= ENSEMBLE DE TÂCHES =
(a) Transcrivez fidèlement le passage du texte sur l'ermite de Notre-Dame-de-Grâce, depuis « Il avait, derrière » jusqu'à « philosophe antique ! » inclus.
(b) Reprenez le texte sur l'ermite de Notre-Dame-de-Grâce et prolongez-le à partir de sa dernière phrase.

= PASSAGE CHOISI =
Causerie
Assurément ce n'était pas un imbécile ni un homme vulgaire que ce pauvre ermite de Notre-Dame-de-Grâce, dont le Progrès Illustré reproduit aujourd'hui la fin trafique. L'ancien Fr. Jacques Brunel avait, en réalité, trouvé pour ses vieux jours une assez bonne retraite. Depuis de longues années il vivait tranquille en ce coin du Forez. Les paysans de la région éprouvaient à son endroit une sorte de déférence superstitieuse, qu'il entretenait adroitement et soigneusement. En voyant ce grand vieillard d'aspect un peu macabre, vêtu d'un costume étrange qui tenait du bohème et du moine, souriant d'un sourire sarcastique comme celui de Voltaire, entouré le plus souvent d'accessoires funèbres comme une croix de cimetière ou une tête de mort, ils songeaient malgré eux aux sorciers dont parlent les légendes. Et pour éviter ses maléfices on le comblait de cadeaux en nature. Les poulardes les plus grasses, le lait le plus pur, les oeufs les plus frais étaient pour ce pauvre homme.
Il avait, derrière la hutte misérable où les touristes ne pouvaient le voir sans s'apitoyer et lui faire l'aumône, une riante maisonnette entourée d'arbres fruitiers et de rosiers grimpants. Le soir, une fois sa journée faite, il rentrait dans cet asile champêtre, pour y compter l'argent recueilli qui allait grossir un trésor déjà respectable, ou bien pour lire quelque livre aimé, car cet anachorète avait aussi sa bibliothèque, et enfin pour y dormir un calme sommeil. Il menait donc là-haut, dans cette paix et dans ce plein air, une vie aimable et douce, insoucieux des luttes pour l'existence dans lesquelles s'épuisent ses contemporains. On eût dit vraiment un philosophe antique !

= EXTRAIT DES DONNÉES =
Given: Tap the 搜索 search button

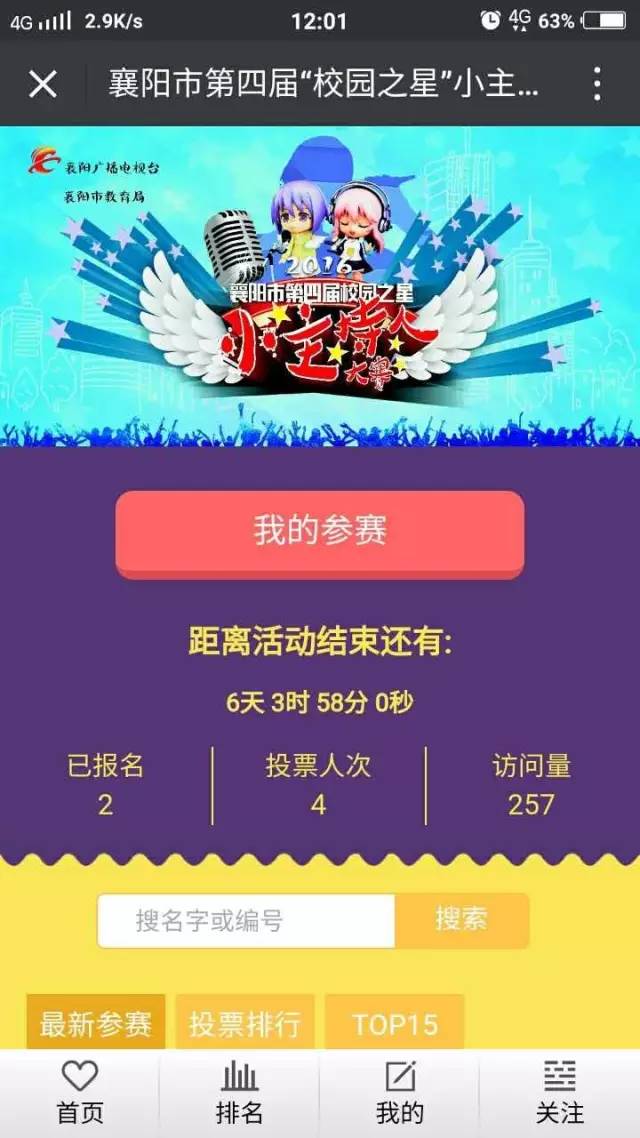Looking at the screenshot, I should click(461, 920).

==

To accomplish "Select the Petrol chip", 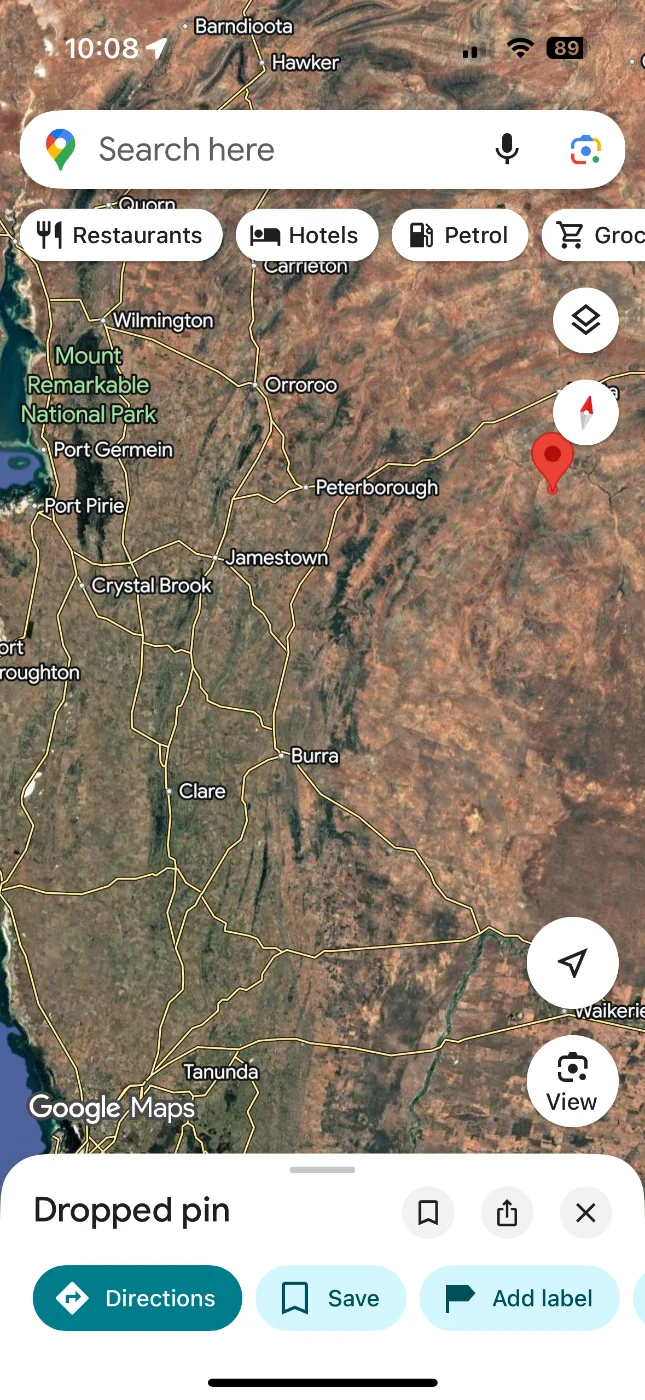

= RÉPONSES FOURNIES =
(a)
Il avait, derrière la hutte misérable où les touristes ne pouvaient le voir sans s'apitoyer et lui faire l'aumône, une riante maisonnette entourée d'arbres fruitiers et de rosiers grimpants. Le soir, une fois sa journée faite, il rentrait dans cet asile champêtre, pour y compter l'argent recueilli qui allait grossir un trésor déjà respectable, ou bien pour lire quelque livre aimé, car cet anachorète avait aussi sa bibliothèque, et enfin pour y dormir un calme sommeil. Il menait donc là-haut, dans cette paix et dans ce plein air, une vie aimable et douce, insoucieux des luttes pour l'existence dans lesquelles s'épuisent ses contemporains. On eût dit vraiment un philosophe antique !

(b)
Il vivrait encore, ce Diogène de la doctrine chrétienne, sans le trésor de pièces blanches et de gros sous qui a tenté la convoitise de l'anarchiste Ravachol. Ce qui prouve que sa philosophie n'était point parfaite. Quavait-il besoin d'amasser tant d'argent? Et puis, un ermite a-t-il le droit d'être capitaliste? Son meurtrier ne l'a pas pensé : Aussi a-t-il étouffé l'anachorète et le magot.
Je sais bien que nous vivons en un temps paradoxal. En somme, le frère Brunel n'a fait qu'imiter ses confrères en mendicité. La plupart dos mendiants d'aujourd'hui sont propriétaires ou rentiers, et la Cour des Miracles a ses Rothschild tout comme la Bourse. Le moindre aveugle un peu achalandé possède pignon sur rue, et le cul-de-jatte qui stationne en un bon endroit a de l'argent placé chez son notaire.
Un écrivain de talent, qui s'est occupé beaucoup de ceux qu'on appelait jadis « les francs-mitous », a démontré récemment qu'il était facile, on exploitant la charité publique, de se faire un traitement supérieur à celui des députés. Il s'est lui-même déguisé en mendiant, et en moins de deux heures il a recueilli cinquante-trois sous, bien qu'il se fût fait une tête atroce, dont la hideur éloignait les passants.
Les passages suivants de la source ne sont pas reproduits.